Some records
___
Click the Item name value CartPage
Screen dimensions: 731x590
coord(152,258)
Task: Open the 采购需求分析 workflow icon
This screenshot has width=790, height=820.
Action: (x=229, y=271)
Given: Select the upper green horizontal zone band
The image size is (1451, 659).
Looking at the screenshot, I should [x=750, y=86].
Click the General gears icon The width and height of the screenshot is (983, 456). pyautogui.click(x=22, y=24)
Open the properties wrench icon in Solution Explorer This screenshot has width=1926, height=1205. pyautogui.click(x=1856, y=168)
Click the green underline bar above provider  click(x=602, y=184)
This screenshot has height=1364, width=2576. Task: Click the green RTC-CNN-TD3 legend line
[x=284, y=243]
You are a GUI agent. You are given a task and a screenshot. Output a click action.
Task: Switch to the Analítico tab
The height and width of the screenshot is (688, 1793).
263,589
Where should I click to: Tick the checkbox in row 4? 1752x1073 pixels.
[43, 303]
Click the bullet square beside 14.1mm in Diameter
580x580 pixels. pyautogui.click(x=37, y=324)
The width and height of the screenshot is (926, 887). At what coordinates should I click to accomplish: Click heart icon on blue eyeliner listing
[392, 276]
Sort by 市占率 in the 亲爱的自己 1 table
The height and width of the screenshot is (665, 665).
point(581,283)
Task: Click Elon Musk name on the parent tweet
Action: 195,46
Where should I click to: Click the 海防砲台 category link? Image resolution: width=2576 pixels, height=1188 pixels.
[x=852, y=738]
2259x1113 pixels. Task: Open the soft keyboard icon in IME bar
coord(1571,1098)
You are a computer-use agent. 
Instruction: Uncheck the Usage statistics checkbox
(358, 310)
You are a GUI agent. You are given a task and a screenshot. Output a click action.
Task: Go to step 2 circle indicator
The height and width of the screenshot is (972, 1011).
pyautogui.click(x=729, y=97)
___
What to do: Rewrite all of the lines above, changing every "checkbox" to "check box" and keeping everything else the same.

Result of this exercise:
Click the Item name value CartPage
Screen dimensions: 731x590
coord(152,258)
Task: Open the 采购需求分析 workflow icon
This screenshot has width=790, height=820.
Action: (x=229, y=271)
Given: Select the upper green horizontal zone band
The image size is (1451, 659).
Looking at the screenshot, I should [x=750, y=86].
Click the General gears icon The width and height of the screenshot is (983, 456). pyautogui.click(x=22, y=24)
Open the properties wrench icon in Solution Explorer This screenshot has width=1926, height=1205. pyautogui.click(x=1856, y=168)
Click the green underline bar above provider  click(x=602, y=184)
This screenshot has height=1364, width=2576. Task: Click the green RTC-CNN-TD3 legend line
[x=284, y=243]
You are a GUI agent. You are given a task and a screenshot. Output a click action.
Task: Switch to the Analítico tab
The height and width of the screenshot is (688, 1793).
263,589
Where should I click to: Tick the check box in row 4? 1752x1073 pixels.
[43, 303]
Click the bullet square beside 14.1mm in Diameter
580x580 pixels. pyautogui.click(x=37, y=324)
The width and height of the screenshot is (926, 887). At what coordinates should I click to accomplish: Click heart icon on blue eyeliner listing
[392, 276]
Sort by 市占率 in the 亲爱的自己 1 table
The height and width of the screenshot is (665, 665).
point(581,283)
Task: Click Elon Musk name on the parent tweet
Action: 195,46
Where should I click to: Click the 海防砲台 category link? Image resolution: width=2576 pixels, height=1188 pixels.
[x=852, y=738]
2259x1113 pixels. Task: Open the soft keyboard icon in IME bar
coord(1571,1098)
You are a computer-use agent. 
Instruction: Uncheck the Usage statistics check box
(358, 310)
You are a GUI agent. You are given a task and a screenshot. Output a click action.
Task: Go to step 2 circle indicator
The height and width of the screenshot is (972, 1011).
pyautogui.click(x=729, y=97)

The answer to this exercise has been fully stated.